Logistic Regression Accuracy: 80.00%
Random Forest Accuracy: 100.00%
Random Forest is better for this prediction task.


In [13]:
import pandas as pd
import numpy as np
from sklearn.model_selection import train_test_split, cross_val_score
from sklearn.preprocessing import LabelEncoder, StandardScaler
from sklearn.linear_model import LogisticRegression
from sklearn.ensemble import RandomForestClassifier
from sklearn.metrics import accuracy_score

# Load dataset from the specified path
url = r"/content/50_Startups.csv"  # Ensure correct file path
df = pd.read_csv(url)

# Create target variable: Invest if profit > 120000
df['Invest'] = (df['Profit'] > 120000).astype(int)

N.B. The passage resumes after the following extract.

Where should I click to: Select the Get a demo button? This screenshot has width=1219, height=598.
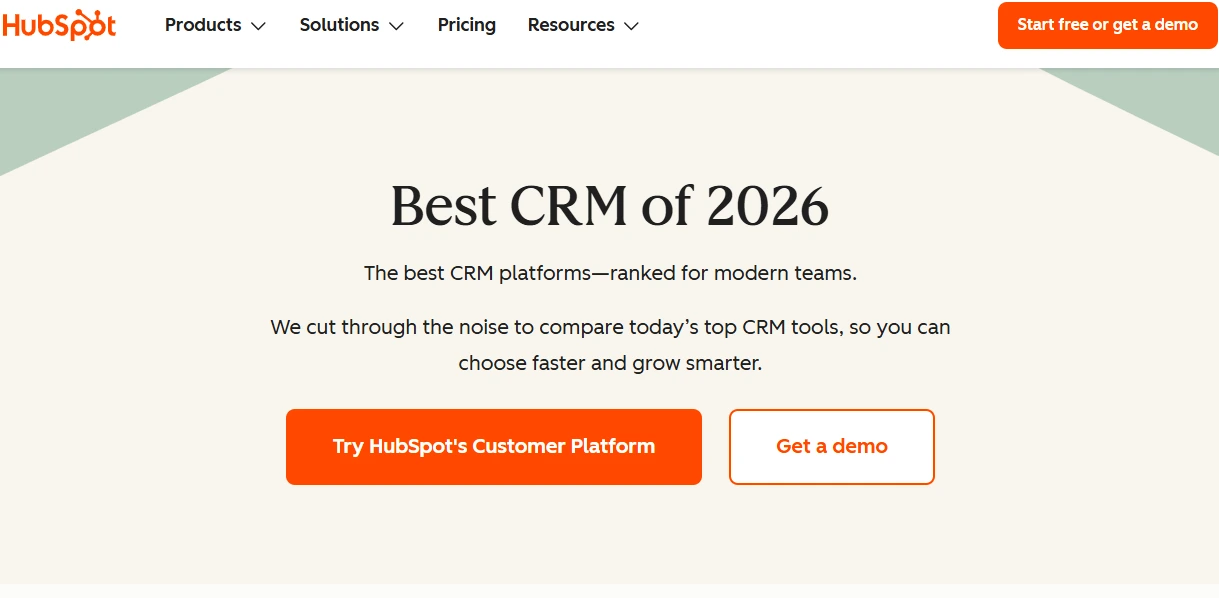(831, 446)
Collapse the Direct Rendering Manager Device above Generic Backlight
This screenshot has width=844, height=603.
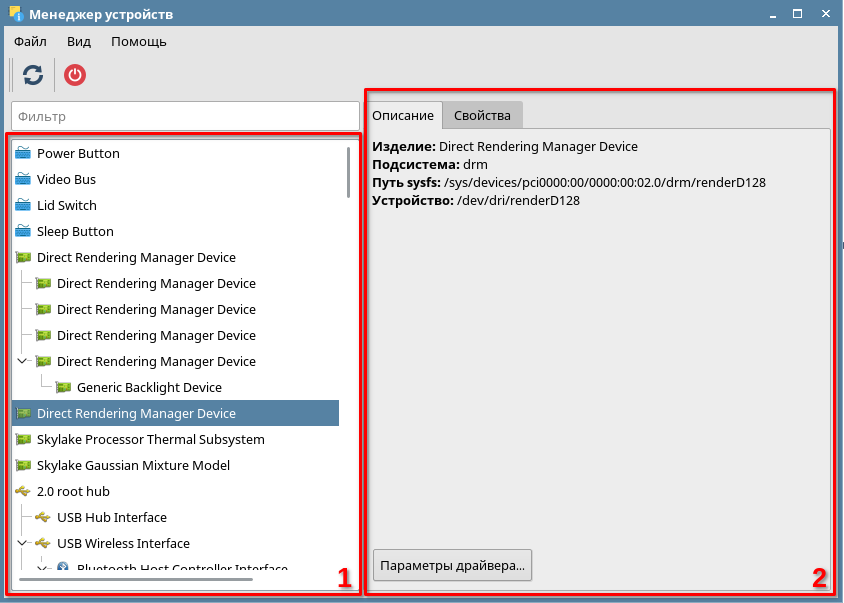click(x=23, y=361)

# Check the class distribution
print(df['Invest'].value_counts())

# Encode categorical features ('State' column)
le = LabelEncoder()
df['State'] = le.fit_transform(df['State'])

# Feature matrix and target
X = df[['R&D Spend', 'Administration', 'Marketing Spend', 'State']]
y = df['Invest']

# Train/test split with shuffle=True to ensure randomness
X_train, X_test, y_train, y_test = train_test_split(X, y, test_size=0.2, random_state=42, shuffle=True)

# Feature scaling for Logistic Regression
scaler = StandardScaler()
X_train_scaled = scaler.fit_transform(X_train)
X_test_scaled = scaler.transform(X_test)

# Logistic Regression
log_reg = LogisticRegression()
log_reg.fit(X_train_scaled, y_train)
y_pred_log = log_reg.predict(X_test_scaled)
acc_log = accuracy_score(y_test, y_pred_log)

# Random Forest (no scaling needed)
rf = RandomForestClassifier(n_estimators=100, random_state=42)
rf.fit(X_train, y_train)
y_pred_rf = rf.predict(X_test)
acc_rf = accuracy_score(y_test, y_pred_rf)

# Cross-validation to check model's stability
log_reg_cv_scores = cross_val_score(log_reg, X_train_scaled, y_train, cv=5)
rf_cv_scores = cross_val_score(rf, X_train, y_train, cv=5)

# Output results
print("Logistic Regression Accuracy: {:.2f}%".format(acc_log * 100))
print("Random Forest Accuracy: {:.2f}%".format(acc_rf * 100))

# Cross-validation results
print("Logistic Regression Cross-Validation Accuracy: {:.2f}%".format(log_reg_cv_scores.mean() * 100))
print("Random Forest Cross-Validation Accuracy: {:.2f}%".format(rf_cv_scores.mean() * 100))

# Compare and print best
if acc_log > acc_rf:
    print("Logistic Regression is better for this prediction task.")
elif acc_rf > acc_log:
    print("Random Forest is better for this prediction task.")
else:
    print("Both models perform equally well.")


Invest
0    30
1    20
Name: count, dtype: int64
Logistic Regression Accuracy: 80.00%
Random Forest Accuracy: 100.00%
Logistic Regression Cross-Validation Accuracy: 90.00%
Random Forest Cross-Validation Accuracy: 97.50%
Random Forest is better for this prediction task.